WHAT YOU ARE ASKED TO DO —
Please write out exactly the lines of the data below from the line holding "This screenshot has width=1058, height=720." through the line holding "Open the font color picker arrow", and leave out the rest.
[THE RECORDS — start]
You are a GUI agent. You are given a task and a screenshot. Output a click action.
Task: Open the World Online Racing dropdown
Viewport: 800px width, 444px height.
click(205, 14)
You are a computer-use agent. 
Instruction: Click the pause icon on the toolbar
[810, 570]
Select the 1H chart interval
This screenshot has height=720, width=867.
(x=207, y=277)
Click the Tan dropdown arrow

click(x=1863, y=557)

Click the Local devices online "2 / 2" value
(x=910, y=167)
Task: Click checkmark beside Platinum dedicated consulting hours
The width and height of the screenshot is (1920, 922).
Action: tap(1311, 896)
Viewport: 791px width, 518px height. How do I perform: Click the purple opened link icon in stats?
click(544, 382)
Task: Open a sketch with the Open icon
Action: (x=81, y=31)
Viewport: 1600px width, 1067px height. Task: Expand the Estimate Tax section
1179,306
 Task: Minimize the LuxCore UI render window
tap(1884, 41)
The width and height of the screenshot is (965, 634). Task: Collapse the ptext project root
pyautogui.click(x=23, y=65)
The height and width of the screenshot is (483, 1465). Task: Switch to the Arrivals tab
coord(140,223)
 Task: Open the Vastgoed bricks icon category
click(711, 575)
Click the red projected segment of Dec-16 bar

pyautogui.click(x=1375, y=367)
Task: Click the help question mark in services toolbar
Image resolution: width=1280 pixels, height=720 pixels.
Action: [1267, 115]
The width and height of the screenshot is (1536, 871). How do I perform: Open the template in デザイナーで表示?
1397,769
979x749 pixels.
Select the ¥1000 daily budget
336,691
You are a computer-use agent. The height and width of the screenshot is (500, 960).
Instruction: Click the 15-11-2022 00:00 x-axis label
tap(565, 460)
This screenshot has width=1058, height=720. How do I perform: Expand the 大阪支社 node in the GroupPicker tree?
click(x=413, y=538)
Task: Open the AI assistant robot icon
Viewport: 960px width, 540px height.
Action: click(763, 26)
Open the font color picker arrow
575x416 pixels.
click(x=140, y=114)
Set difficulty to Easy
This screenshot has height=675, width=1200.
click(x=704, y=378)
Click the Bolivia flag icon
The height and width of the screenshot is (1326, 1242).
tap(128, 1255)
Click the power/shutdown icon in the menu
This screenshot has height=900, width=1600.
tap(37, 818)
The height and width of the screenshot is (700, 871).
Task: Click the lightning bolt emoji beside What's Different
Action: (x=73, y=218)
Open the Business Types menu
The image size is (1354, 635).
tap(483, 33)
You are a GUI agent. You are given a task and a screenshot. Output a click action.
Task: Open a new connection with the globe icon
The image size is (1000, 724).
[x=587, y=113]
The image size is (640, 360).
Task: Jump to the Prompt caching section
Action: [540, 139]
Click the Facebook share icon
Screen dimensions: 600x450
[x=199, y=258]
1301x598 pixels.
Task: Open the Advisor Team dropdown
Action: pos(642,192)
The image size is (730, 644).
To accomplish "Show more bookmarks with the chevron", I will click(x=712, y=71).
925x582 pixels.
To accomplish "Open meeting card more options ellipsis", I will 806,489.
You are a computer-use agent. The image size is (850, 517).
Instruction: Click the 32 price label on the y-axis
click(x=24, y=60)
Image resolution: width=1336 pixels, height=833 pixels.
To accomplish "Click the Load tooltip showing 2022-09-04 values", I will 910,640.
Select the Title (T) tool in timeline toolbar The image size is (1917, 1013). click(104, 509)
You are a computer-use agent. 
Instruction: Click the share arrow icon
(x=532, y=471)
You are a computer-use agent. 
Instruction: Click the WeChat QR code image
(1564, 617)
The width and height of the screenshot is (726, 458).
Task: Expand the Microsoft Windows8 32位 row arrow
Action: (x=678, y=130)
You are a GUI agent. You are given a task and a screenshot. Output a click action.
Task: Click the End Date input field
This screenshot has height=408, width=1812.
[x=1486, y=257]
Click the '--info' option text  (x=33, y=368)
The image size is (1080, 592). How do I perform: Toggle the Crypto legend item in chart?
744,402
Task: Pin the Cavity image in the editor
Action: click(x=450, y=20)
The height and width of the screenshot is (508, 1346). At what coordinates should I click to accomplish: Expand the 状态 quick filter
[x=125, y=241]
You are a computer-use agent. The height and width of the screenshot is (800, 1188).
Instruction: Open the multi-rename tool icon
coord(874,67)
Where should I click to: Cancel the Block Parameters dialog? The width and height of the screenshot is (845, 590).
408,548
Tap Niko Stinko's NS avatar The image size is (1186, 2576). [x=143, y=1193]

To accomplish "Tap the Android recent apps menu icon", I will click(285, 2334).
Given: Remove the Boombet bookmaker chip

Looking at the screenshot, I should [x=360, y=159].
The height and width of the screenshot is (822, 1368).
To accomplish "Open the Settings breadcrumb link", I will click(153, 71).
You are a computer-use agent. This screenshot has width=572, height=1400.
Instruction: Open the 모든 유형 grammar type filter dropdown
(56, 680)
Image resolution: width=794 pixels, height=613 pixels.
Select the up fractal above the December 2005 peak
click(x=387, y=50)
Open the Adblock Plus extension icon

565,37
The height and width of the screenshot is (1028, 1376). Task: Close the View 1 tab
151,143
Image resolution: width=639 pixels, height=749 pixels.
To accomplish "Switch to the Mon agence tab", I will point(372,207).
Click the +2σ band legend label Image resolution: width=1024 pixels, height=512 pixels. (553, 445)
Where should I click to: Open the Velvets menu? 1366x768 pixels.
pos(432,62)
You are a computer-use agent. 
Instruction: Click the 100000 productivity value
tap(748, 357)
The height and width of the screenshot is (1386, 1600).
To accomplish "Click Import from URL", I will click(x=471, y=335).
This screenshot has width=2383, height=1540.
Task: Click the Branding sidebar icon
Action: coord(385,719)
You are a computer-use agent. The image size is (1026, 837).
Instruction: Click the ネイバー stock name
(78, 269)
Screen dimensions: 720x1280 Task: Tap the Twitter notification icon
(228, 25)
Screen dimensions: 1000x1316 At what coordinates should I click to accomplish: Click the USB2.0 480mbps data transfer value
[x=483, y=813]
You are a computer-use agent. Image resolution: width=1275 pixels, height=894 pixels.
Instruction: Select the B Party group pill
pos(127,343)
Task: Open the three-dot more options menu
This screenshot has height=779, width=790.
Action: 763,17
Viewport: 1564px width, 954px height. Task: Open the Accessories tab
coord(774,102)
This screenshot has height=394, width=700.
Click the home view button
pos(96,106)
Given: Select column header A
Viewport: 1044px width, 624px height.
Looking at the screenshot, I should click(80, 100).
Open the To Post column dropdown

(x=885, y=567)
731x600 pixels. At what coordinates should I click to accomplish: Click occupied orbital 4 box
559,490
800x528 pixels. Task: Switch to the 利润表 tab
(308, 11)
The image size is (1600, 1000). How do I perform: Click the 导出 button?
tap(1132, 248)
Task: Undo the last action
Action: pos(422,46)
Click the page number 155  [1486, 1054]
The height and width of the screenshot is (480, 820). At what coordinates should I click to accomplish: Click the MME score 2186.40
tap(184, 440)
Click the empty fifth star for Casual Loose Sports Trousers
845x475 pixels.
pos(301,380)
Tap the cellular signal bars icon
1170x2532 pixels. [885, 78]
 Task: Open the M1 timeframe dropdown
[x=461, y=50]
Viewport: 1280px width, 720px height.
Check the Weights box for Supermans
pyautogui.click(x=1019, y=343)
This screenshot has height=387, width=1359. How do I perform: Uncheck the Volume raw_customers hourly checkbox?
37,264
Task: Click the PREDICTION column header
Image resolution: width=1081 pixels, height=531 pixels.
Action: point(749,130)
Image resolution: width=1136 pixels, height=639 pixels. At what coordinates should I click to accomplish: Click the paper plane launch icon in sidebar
[THE RECORDS — finish]
RESPONSE BELOW —
This screenshot has width=1058, height=720. How do I perform: Expand the 大阪支社 node in the GroupPicker tree?
click(x=413, y=538)
Task: Open the AI assistant robot icon
Viewport: 960px width, 540px height.
Action: click(763, 26)
Open the font color picker arrow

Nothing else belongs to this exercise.